Ainda no âmbito do Procon-SP, vale mencionar a Portaria nº 51/2018, que apesar de tratar sobre as atividades e situações cujo grau de risco seja considerado alto para fins do disposto no parágrafo 3º, do artigo 55, da Lei Complementar 123/06, com as modificações incluídas pela Lei Complementar 155/16, traz expressamente tais hipóteses cujo grau de risco é considerado alto e, portanto, por sua natureza, comportam grau de risco incompatível com o procedimento de fiscalização orientadora e dupla visita em microempresas e empresas de pequeno porte.
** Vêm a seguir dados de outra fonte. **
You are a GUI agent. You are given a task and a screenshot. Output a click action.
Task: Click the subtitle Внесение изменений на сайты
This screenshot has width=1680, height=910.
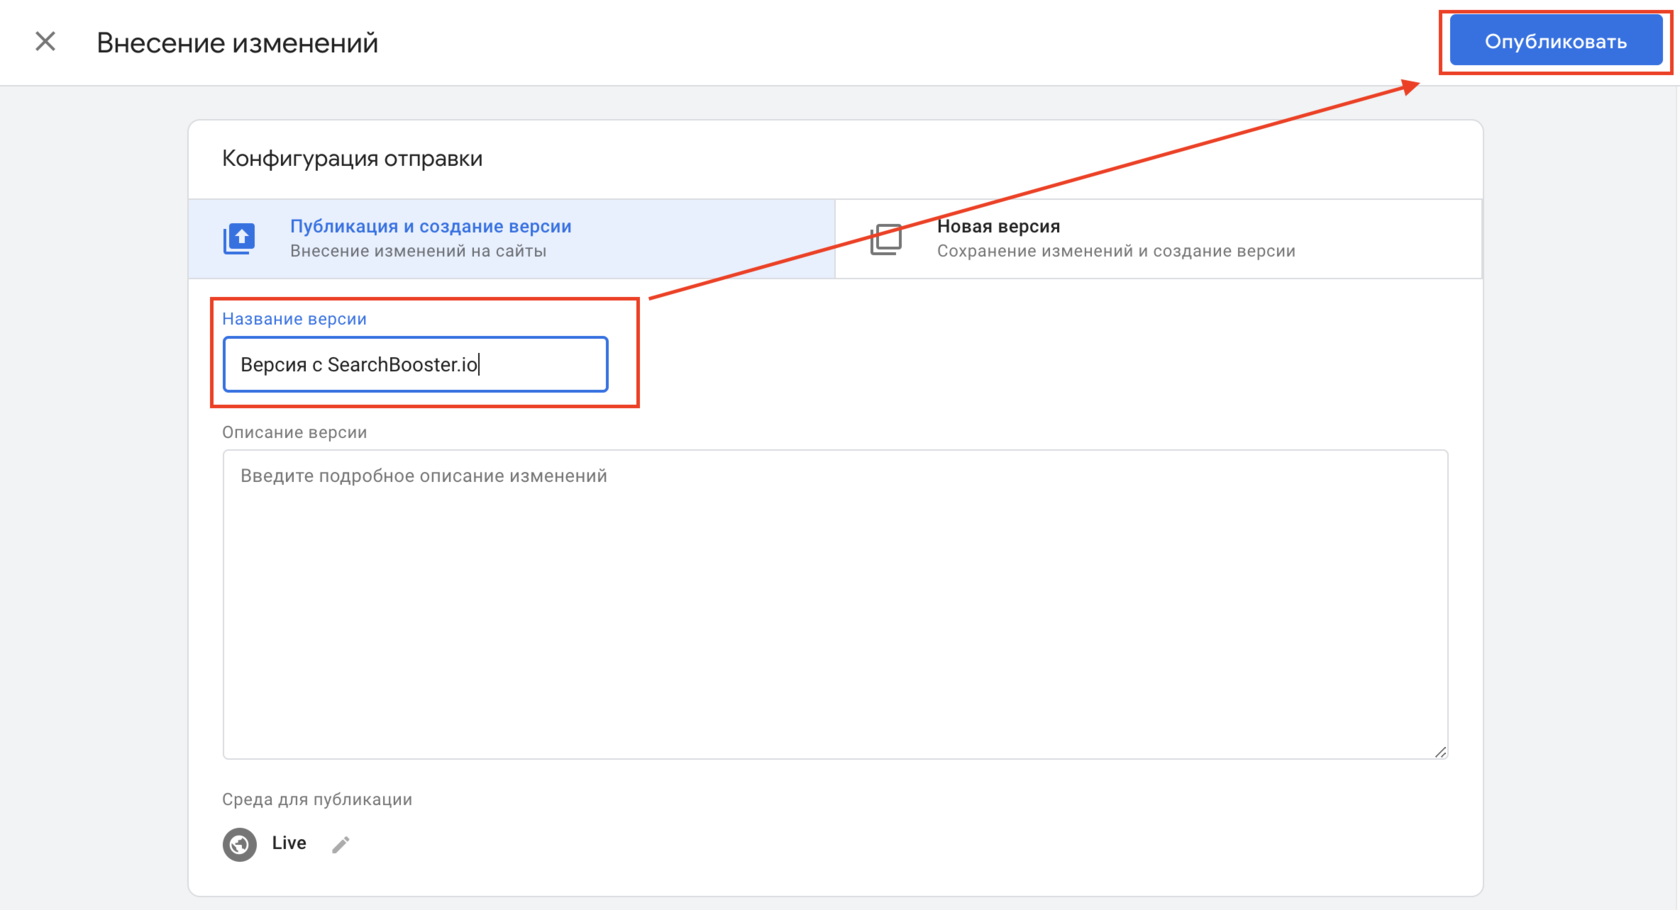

Assim, houve efetivo avanço normativo contra as autuações desarrazoadas e desproporcionais que, inclusive, são ineficazes ao objetivo precípuo da própria legislação consumerista, que visa à proteção dos consumidores, e não a uma mera repreensão dos fornecedores sobre qualquer pretexto e a todo custo, por mais ínfimo que seja o bem jurídico tutelado, minimizando assim o risco de autuações meramente arrecadatórias.
Diante de todo o exposto, a finalidade prioritariamente orientadora disposta no Decreto nº 2.181/97, que regulamenta o Sistema Nacional de Defesa do Consumidor, traz, principalmente por meio do critério da “dupla visita”, um instrumento essencial não apenas para garantir a justa proteção dos consumidores, mas também para salvaguardar as atividades econômicas, impondo à administração pública uma fiscalização orientadora e não meramente arrecadatória de multas, tratando-se de louvável avanço legislativo no sentido de proteger os direitos dos consumidores, o que evidentemente não se dá por meio da mera aplicação de multas administrativas em prejuízo dos fornecedores, mas sim por meio de uma fiscalização efetiva e orientadora destes, impulsionando, por via reflexa, o crescimento econômico e a livre iniciativa no país, alinhando-se ao propósito constitucional de equilíbrio nas relações de consumo e trazendo maior segurança jurídica.